一九二一年秋のロシア。いわゆる「戦時共産主義」の時期が終わりに近づき、内戦に限ればほぼ見通しが付いてきた頃。軍事の次は、戦争で消耗した経済を新しく建設しなくてはならない。むしろボリシェヴィキと、そしてもっともなことだがロシア国民にとって、戦争で疲れ果てた後だとはいえ、その直後に襲ってくることがわかりきっていた課題、「ネップ=新経済政策」を予定通りの路線に乗せていくために全力を傾けるほうが、軍事行動そのものよりも遥かに困難だったように思える。この、ロシア全土にわたる経済政策のための徹底的教育。その困難さを想定しつつレーニンは軍事の後の教育の重要さをこう喩えて述べている。
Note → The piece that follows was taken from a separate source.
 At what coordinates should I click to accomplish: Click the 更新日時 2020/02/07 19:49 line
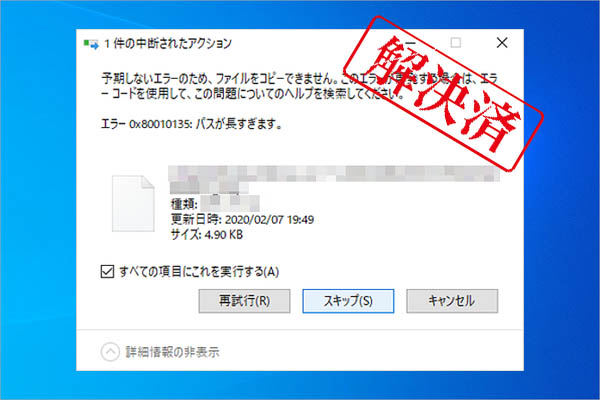242,219
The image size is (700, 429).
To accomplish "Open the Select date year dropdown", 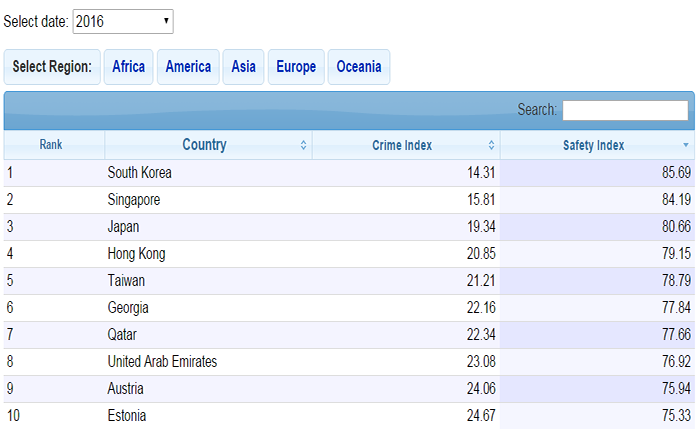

「赤軍では何ヶ月もの集会時代を経て、軍規は旧軍隊の軍規におとらないまでになった。赤軍では、銃殺もふくめて、厳格で、峻厳(しゅんげん)な措置、以前の政府さえとったことのないような措置がとられている。俗物どもは書きたて、叫びたてた。『そら、ボリシェヴィキは銃殺を実施した』と。われわれはこうこたえなければならない。『いかにも、われわれはそれを実施した。しかも、まったく意識的に実施した』と。われわれはこう言わなければならない。われわれをほろぼしたいとおもっている人々、しかもわれわれの考えでは彼らこそほろびなければならないその人々がほろびるか、──そのばあいには、わがソヴェト共和国は生きのこるであろう──、それとも、その反対に、資本家が生きのこって、共和国がほろびるか、二つに一つである。貧困化した国では、ひきしめて働くことのできない人間がほろびるか、それとも労農共和国がほろびるか、どちらかである。ここでは選択の余地はなく、またありえない。それは、どんな感傷もあってはならないのと同じことである。戦争では、感傷は一身の安全をはかるのにおとらず罪悪である。現在、軍規の秩序にそむくものは、味方のなかに敵を引きいれるものである。だからこそ、新経済政策は教育という面からみても重要なのである。諸君はこの席で、どう教育するか論じている。諸君は、半端(はんぱ)な教育しか受けないものはここに席を占めるわけにはいかない、と言うようにならなければならない。共産主義が実現されたなら、教育はもっとおだやかになされるであろう。だが、いまのところは教育は峻厳でなければならない、それがいやならほろびるまでである」レーニン「新経済政策と政治教育部の任務」・「レーニン全集33・P.59」大月書店)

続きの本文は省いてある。